You would like to think that; unfortunately it's not how the weeks running up to it are working out! For one thing we have a selection of publications that we generally produce over the summer – long term fiscal projections looking 50 years ahead instead of five years, where we bring in things like demographic change or the evolution of student loan systems; we also produce an annual publication that looks at the performance of our past forecasts and explains, if things turned out differently from what we thought they might, why this was; and one we have more recently been asked to produce, on drivers of welfare spending. All these we would normally do over the summer, but we are trying to concertina as much as we can into the next few weeks, because our working assumption is that whatever the election result, we will have an extra Budget to cope with over the summer as a new Government comes in.
Is this work intended to inform the election debate?

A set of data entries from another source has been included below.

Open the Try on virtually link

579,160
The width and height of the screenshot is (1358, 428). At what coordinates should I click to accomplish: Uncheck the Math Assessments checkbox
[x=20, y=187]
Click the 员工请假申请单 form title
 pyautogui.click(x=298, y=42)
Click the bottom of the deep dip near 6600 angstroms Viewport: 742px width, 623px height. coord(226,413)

Not strictly speaking. We produced a forecast at the time of the Budget, which was based on the policies that the coalition managed to agree on public spending over the next five years. But each party simultaneously said that if they were to govern alone, they would do things differently, so it's an odd situation because we are required to produce our forecast on the basis of current Government policy. So we have in that sense provided some background to the election; what we don't have to do is look at the implication of what the parties are saying in manifestos. That was raised as a possibility a few months ago, but Parliament decided it didn't want us to do that. In my previous job at the Institute for Fiscal Studies [IFS] I did do that, ahead of the previous two elections, so I'm now cheerfully looking at my successor having to shoulder that burden over the next few weeks.
Is your remit too narrow if you can't comment on policy issues or engage in that kind of analysis?

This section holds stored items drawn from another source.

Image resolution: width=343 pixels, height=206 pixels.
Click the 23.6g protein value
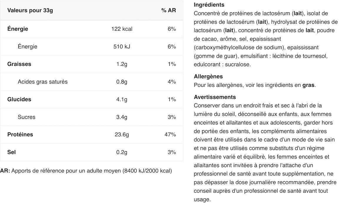click(x=122, y=135)
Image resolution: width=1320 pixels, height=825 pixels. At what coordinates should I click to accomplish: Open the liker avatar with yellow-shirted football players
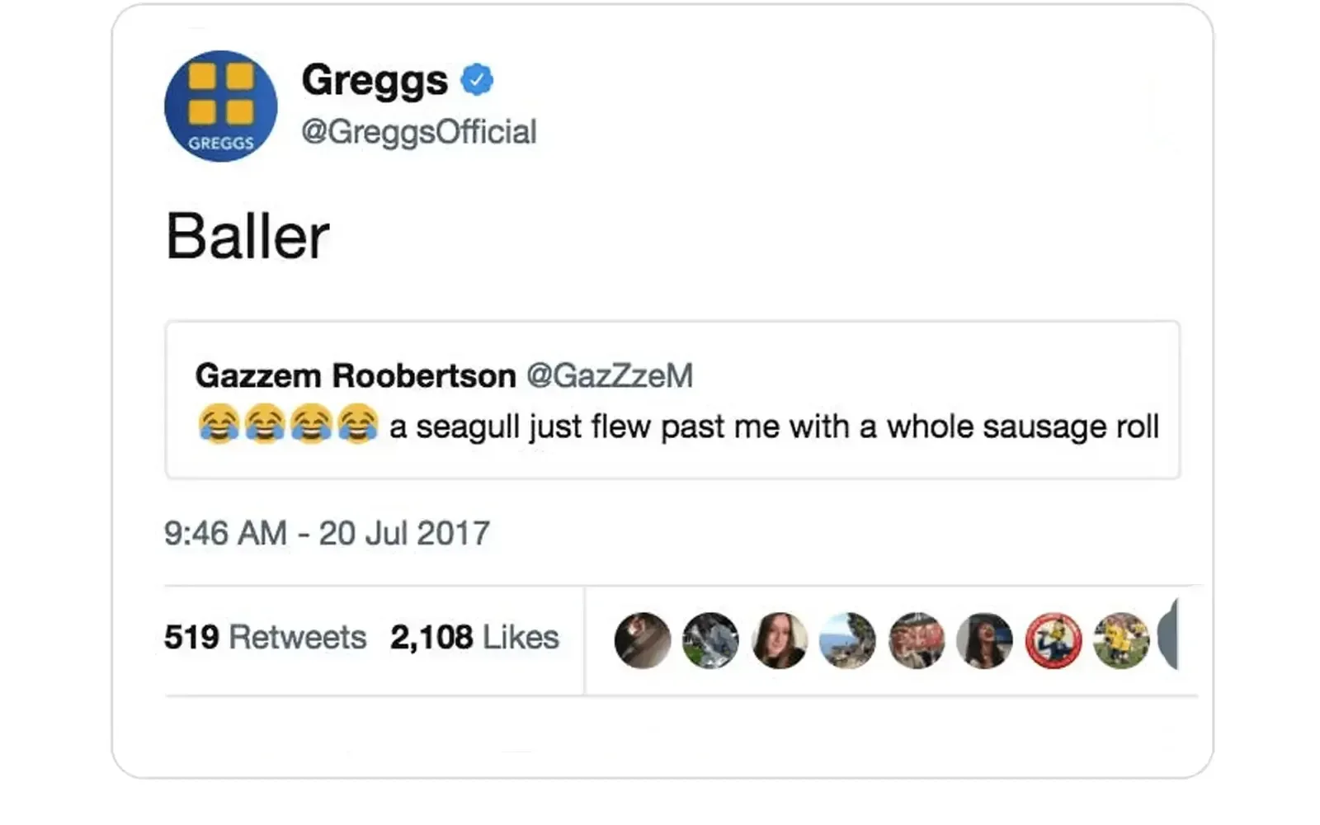(x=1121, y=639)
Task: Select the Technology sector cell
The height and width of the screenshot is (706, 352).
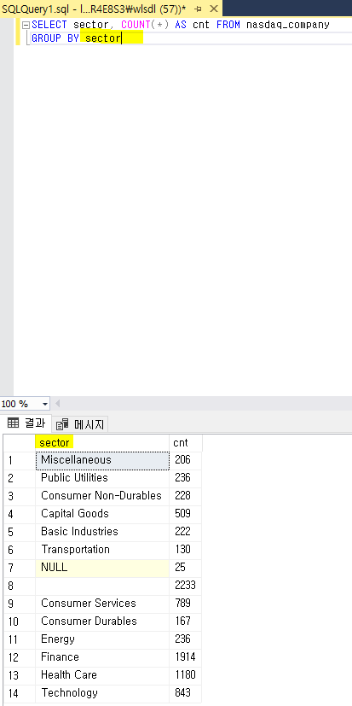Action: (x=102, y=693)
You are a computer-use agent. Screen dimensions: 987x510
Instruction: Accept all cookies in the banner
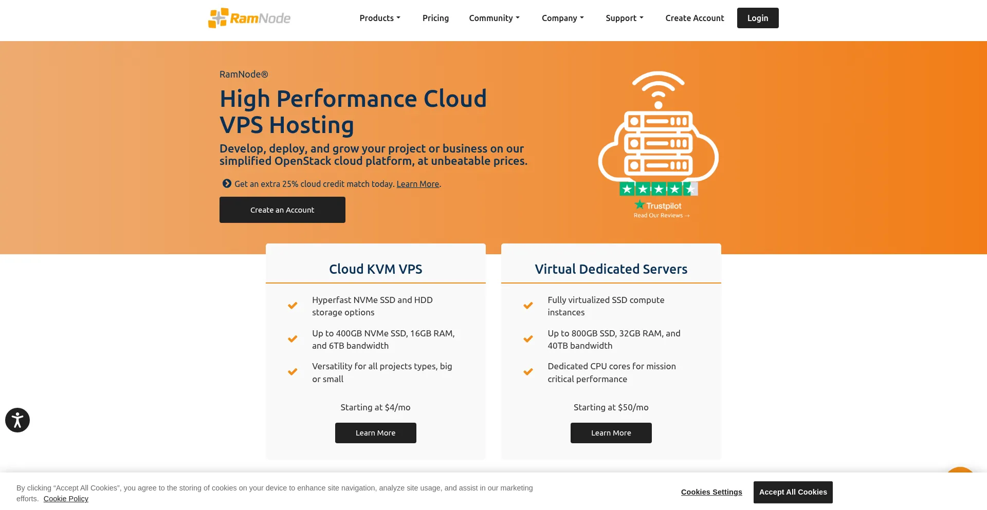[793, 492]
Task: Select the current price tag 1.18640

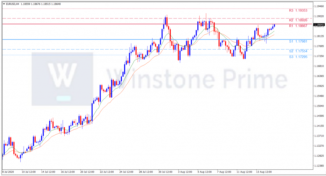Action: click(318, 25)
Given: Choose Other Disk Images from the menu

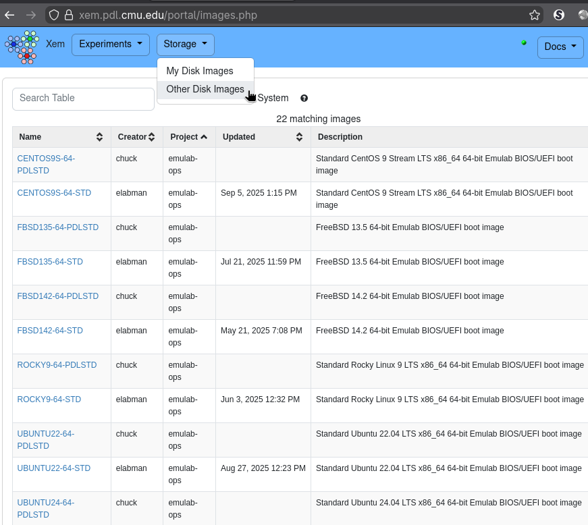Looking at the screenshot, I should (205, 89).
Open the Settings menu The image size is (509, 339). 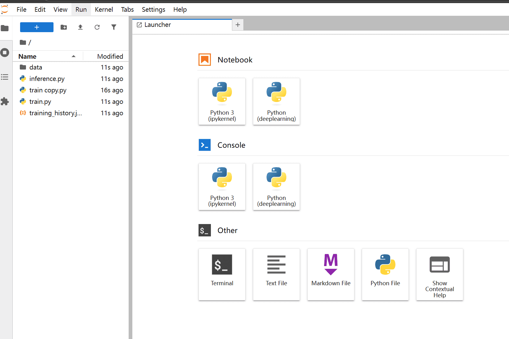click(153, 10)
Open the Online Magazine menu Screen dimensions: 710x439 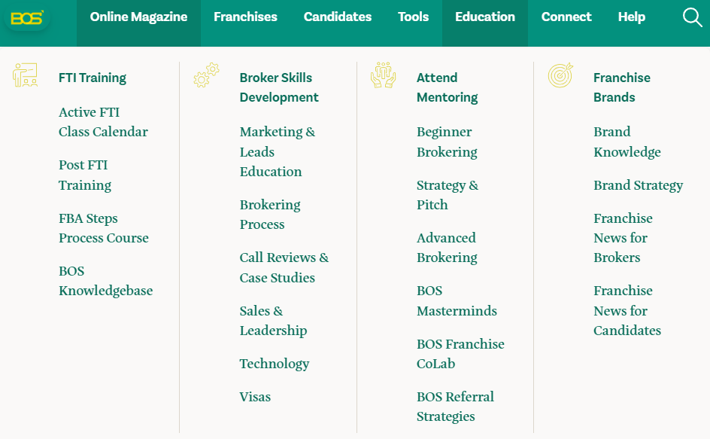pyautogui.click(x=138, y=17)
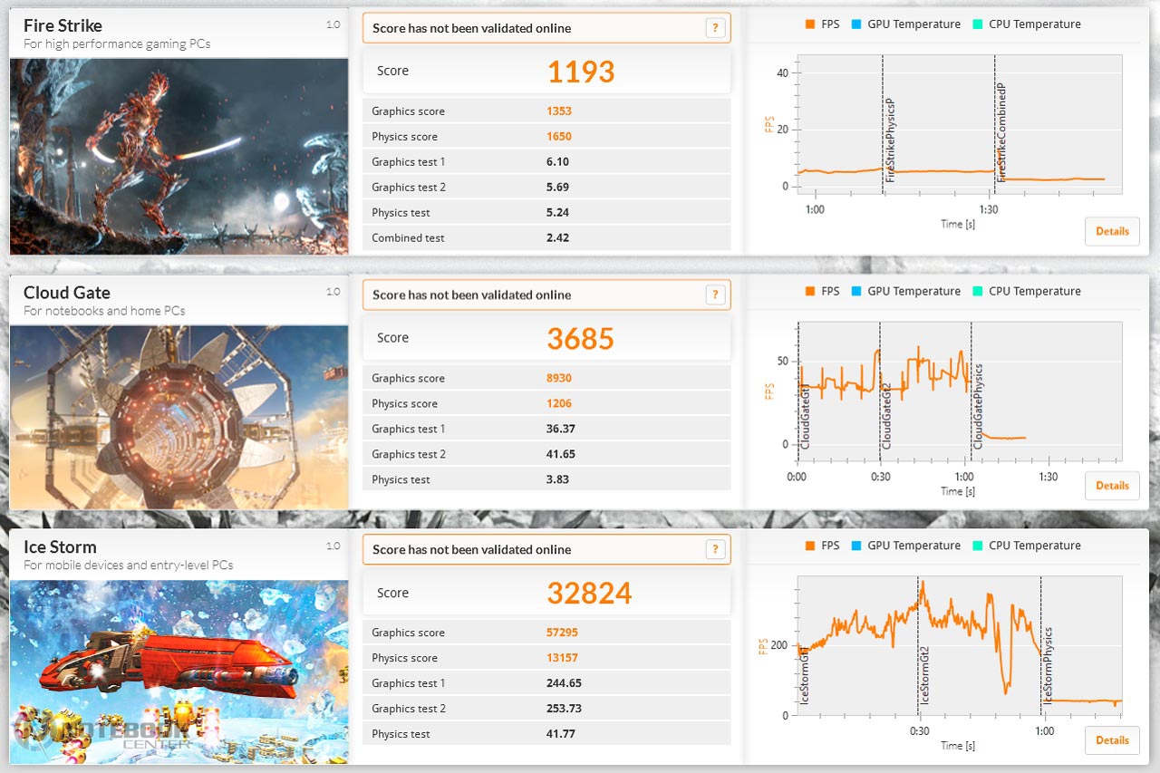Click the help icon in Fire Strike panel
Viewport: 1160px width, 773px height.
tap(715, 28)
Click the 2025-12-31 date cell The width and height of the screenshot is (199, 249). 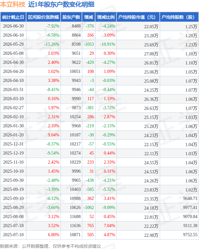pyautogui.click(x=13, y=144)
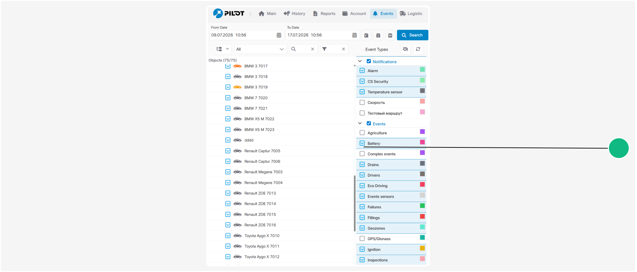Open the All objects group dropdown

point(260,49)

I think there is value in having a relatively tightly defined remit. We have the IFS to do that sort of thing. You could have a more formalised arrangement for an organisation like ours to look at the proposals. The most fully developed is in the Netherlands, where our Dutch counterparts formally scrutinise the manifestos submitted to them by the political parties well ahead of an election and produce a lengthy report. I think in the last election they had to do it for nine parties and 2,500 policy commitments; it took 80 people three months. That would be quite a mammoth exercise for us, even with a smaller number of parties.
This was debated when we were set up; there was I think cross-party agreement at the time that it would not be sensible for the OBR to do it until it had established its reputation through one political cycle at least. At the time there was huge controversy over how to repair the public finances, and throwing a newly born organisation right into the middle of that very politically contested territory would have been very dangerous. Labour then proposed a couple of years ago that we should be willing to look at the costing of individual policies put forward by opposition parties, but that didn't get cross-party support.
I think there's a case in the longer term that having proper independent scrutiny of party platforms is good for democracy; the Dutch experience also suggests it's helpful when you have to form coalitions and meld policies together. However it does have some interesting logistical consequences – we would need a lot more people, although only for the latter part of the political cycle. It also raises some interesting constitutional questions. Unlike our Dutch equivalents, we're not a big office, but we have a legal entitlement to the time and effort of people in HMRC, Department of Work & Pensions etc, and in a sense it would raise the issue of whether civil servants should be providing support for opposition parties developing policies, and that I think is something that, reasonably, people want to think carefully about, rather than simply accepting it as a backdoor consequence of giving us a greater role. But it's something that the Treasury Select Committee is very keen to look at again once this election is out of the way.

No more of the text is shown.